Apache Corp. (NYSE: APA) detailed its fourth quarter 2013 operations on Jan. 16, noting that severe winter weather led to power outages at third party-owned infrastructure. This affected the company’s Permian Basin and central U.S. oil and gas production, Apache said. “Widespread” outages rolled across West Texas and New Mexico throughout November and December, and icy roads delayed operations resumption, the company said. In the Texas panhandle and in western Oklahoma, drilling activity was scaled back as part of capital discipline, the company added.

As a result, the quarter’s production increase of roughly 1,000 barrels of oil equivalent per day (BOE/d) was behind the third quarter’s. Third quarter 2013’s production averaged 131,700 BOE/d, Apache said.
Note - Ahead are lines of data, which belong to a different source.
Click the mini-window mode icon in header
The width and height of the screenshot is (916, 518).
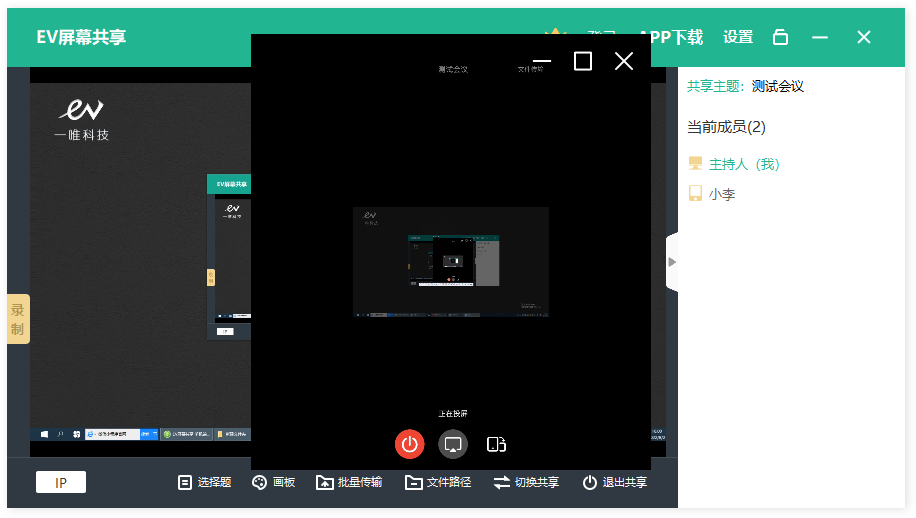[x=781, y=37]
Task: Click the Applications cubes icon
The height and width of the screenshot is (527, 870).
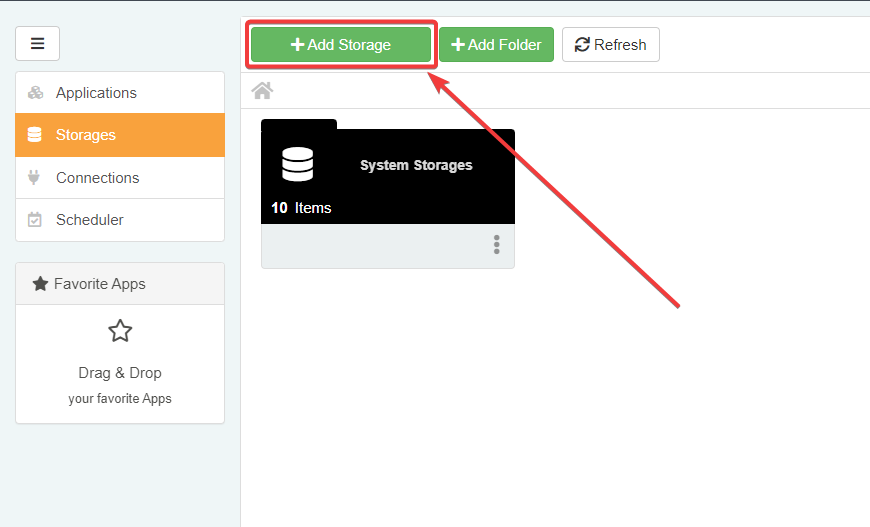Action: pos(35,93)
In the fourth quarter only 25 rigs, instead of 31, were used in Texas panhandle and western Oklahoma drilling as part of capital discipline, the company said. The reduced drilling, paired with bad weather and downtime, resulted in quarterly production below 94,800 BOE/d, the company added.
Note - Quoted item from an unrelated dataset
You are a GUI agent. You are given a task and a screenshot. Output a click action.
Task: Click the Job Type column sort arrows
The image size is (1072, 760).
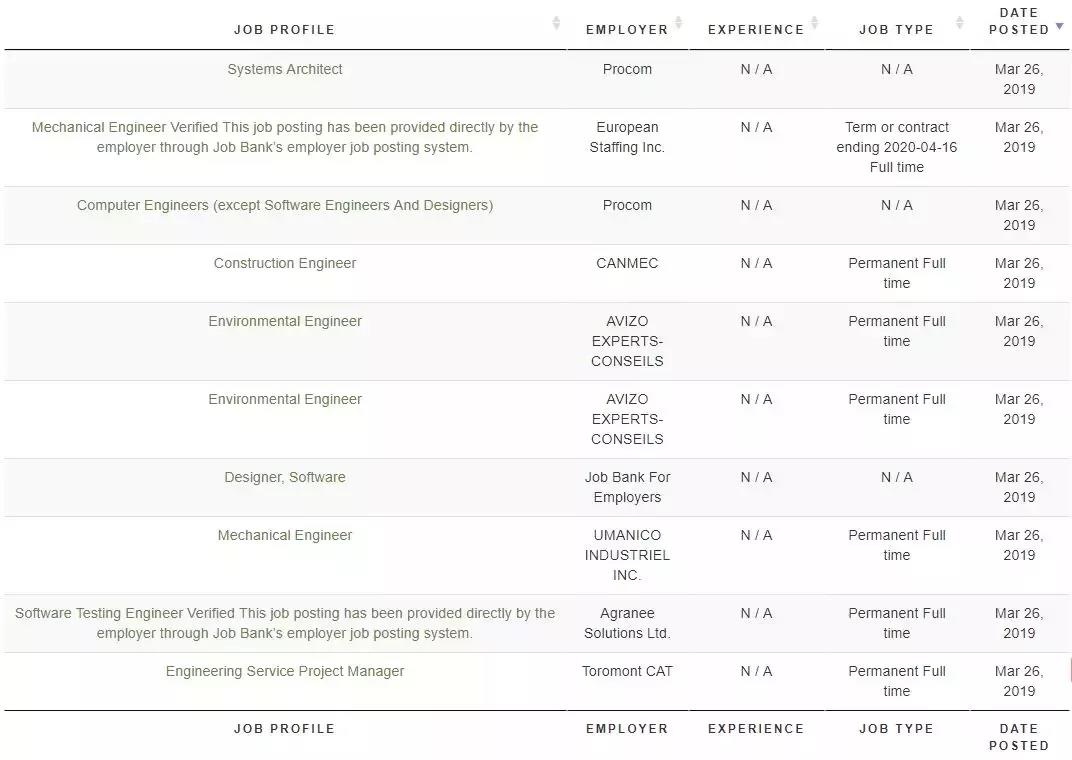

Fourth quarter volumes reflected recent asset sales, the company said. Apache’s divestment of Gulf of Mexico shelf operations closed Sept. 30, its divestment of some Canadian assets closed late September and mid-October and its divestment of one-third minority participation in Egypt operations closed Nov. 14, the company said. These assets averaged 91,200 BOE/d, 18,000 BOE/d and 147,000 BOE/d respectively, the company said.

Sale volumes show a roughly 134,000 BOE/d reduction from the third quarter, the company added.

Apache Corp., based in Houston, is an oil and gas E&P company that operates worldwide.